=== Supplied material ===

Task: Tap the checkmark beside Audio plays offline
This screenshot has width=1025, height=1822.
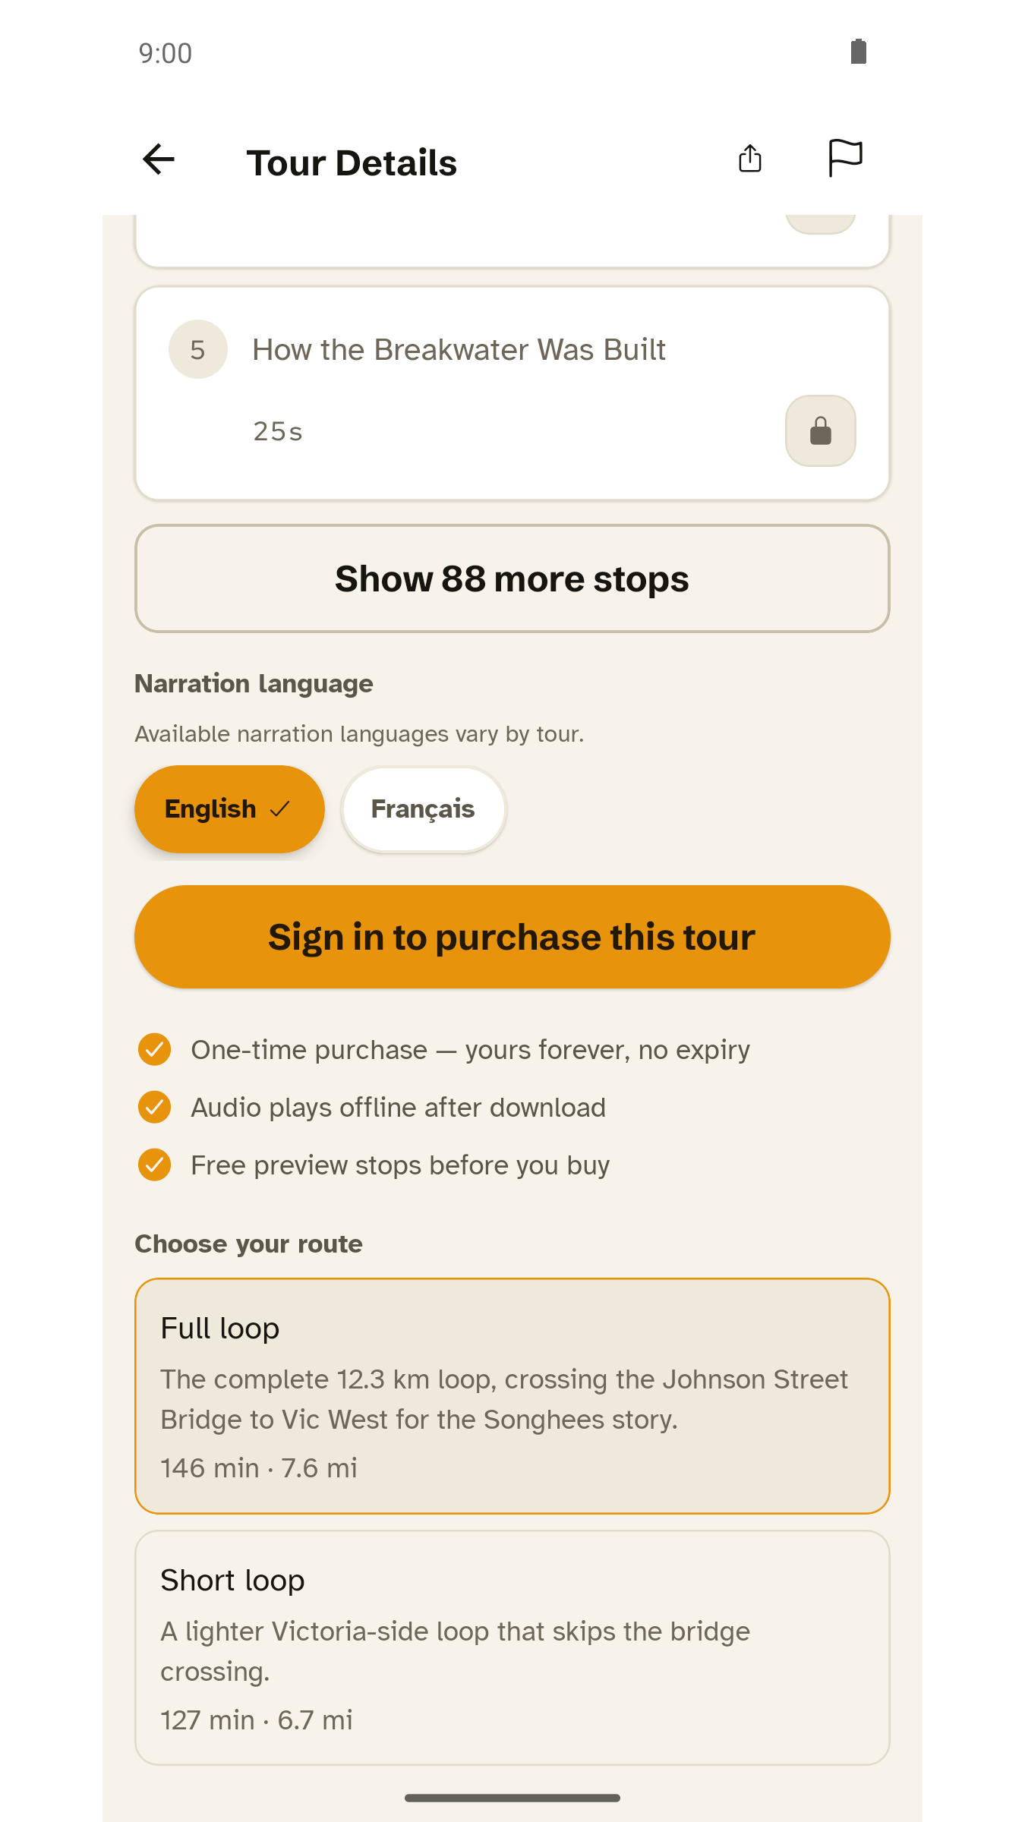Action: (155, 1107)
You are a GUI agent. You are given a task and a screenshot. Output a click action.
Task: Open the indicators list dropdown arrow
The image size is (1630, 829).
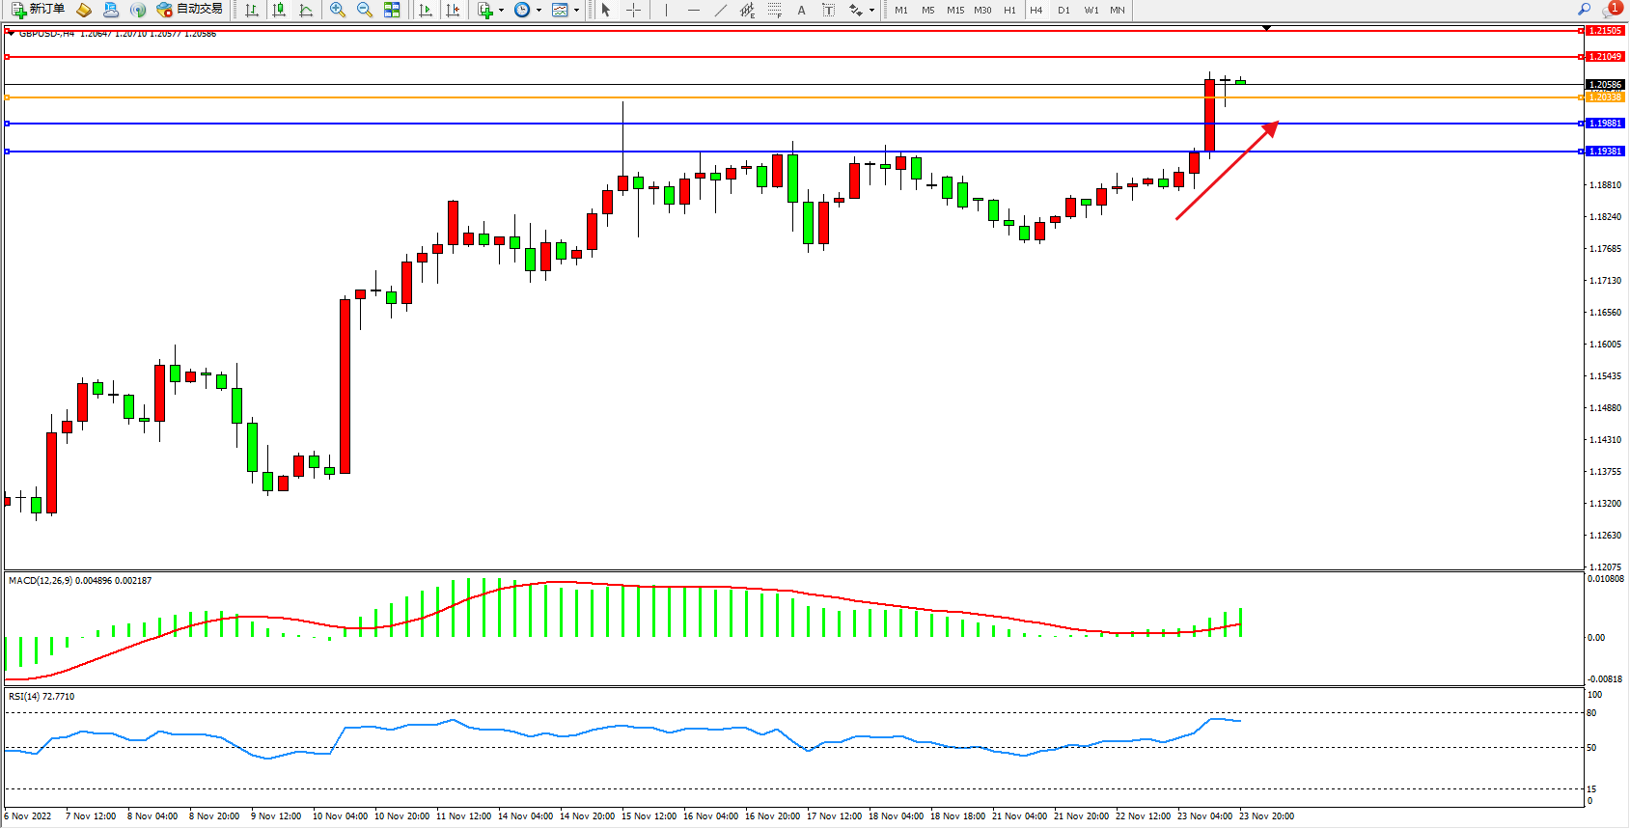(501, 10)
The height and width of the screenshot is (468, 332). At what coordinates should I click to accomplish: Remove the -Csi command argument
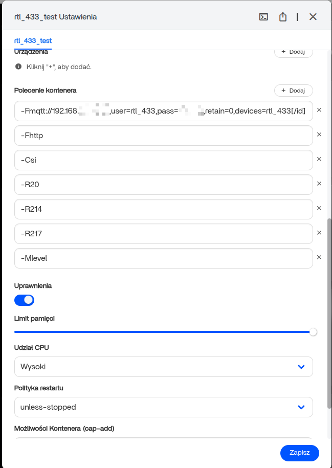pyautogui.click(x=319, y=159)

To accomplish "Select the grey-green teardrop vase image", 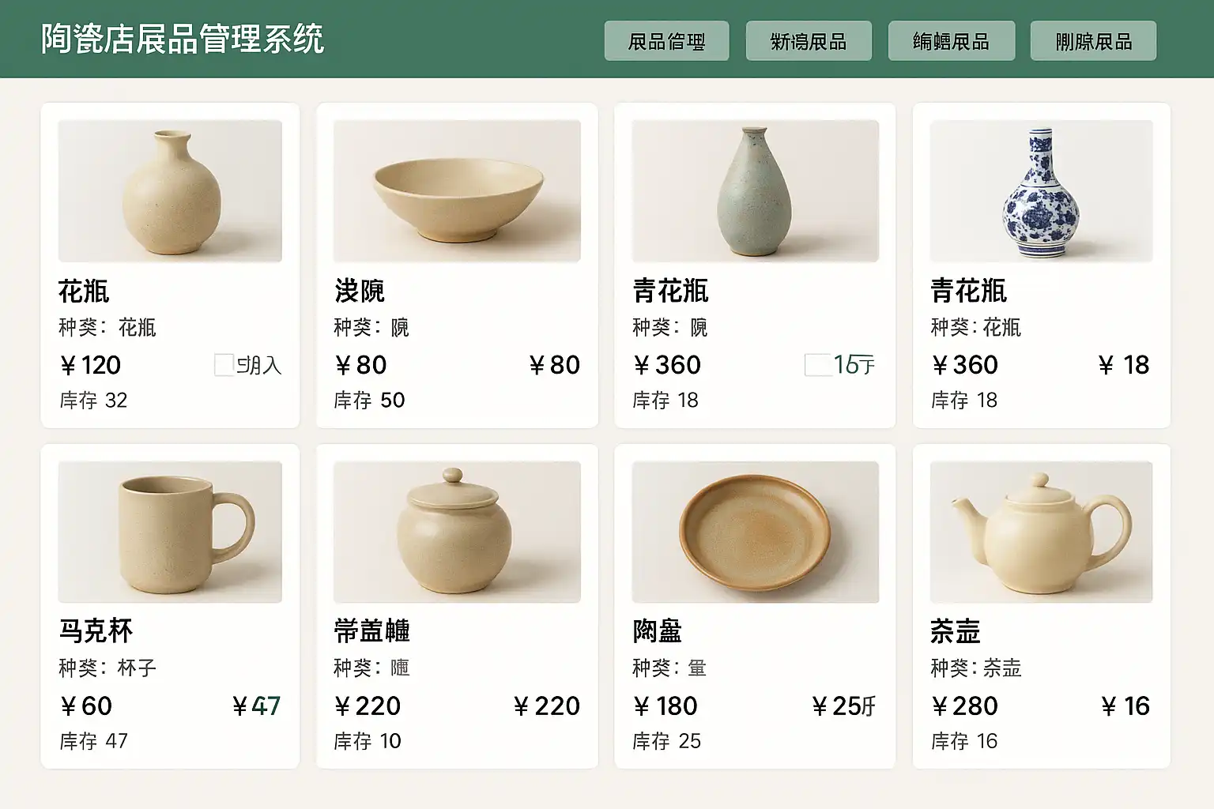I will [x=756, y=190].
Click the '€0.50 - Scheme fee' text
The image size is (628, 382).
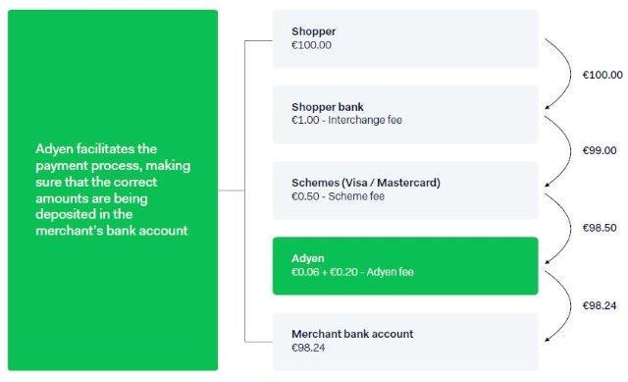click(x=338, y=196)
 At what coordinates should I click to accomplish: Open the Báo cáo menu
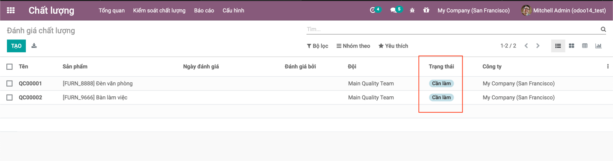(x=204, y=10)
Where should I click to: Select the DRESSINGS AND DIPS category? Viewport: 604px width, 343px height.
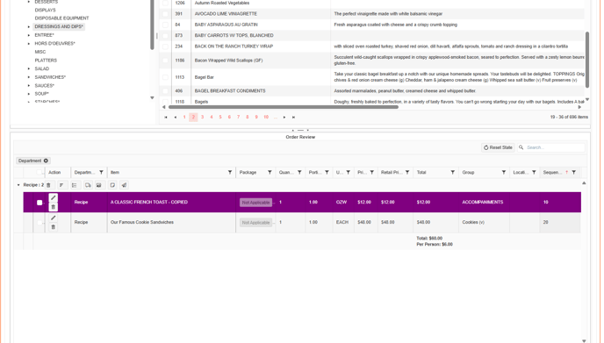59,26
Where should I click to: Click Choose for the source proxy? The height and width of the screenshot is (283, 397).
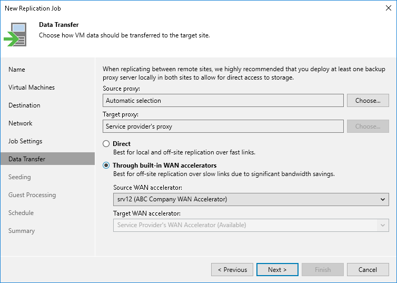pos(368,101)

===

*What the task requires:*
Using the records above, reproduce exactly the lines from the line containing "Click the '€0.50 - Scheme fee' text" through the last line, with both ends kept and no pictures.

*Exercise output:*
Click the '€0.50 - Scheme fee' text
The image size is (628, 382).
click(x=338, y=196)
 At what coordinates should I click to accomplish: Open the Báo cáo menu
(x=204, y=10)
Where should I click to: Select the DRESSINGS AND DIPS category? Viewport: 604px width, 343px height.
59,26
Where should I click to: Click Choose for the source proxy? The height and width of the screenshot is (283, 397).
pos(368,101)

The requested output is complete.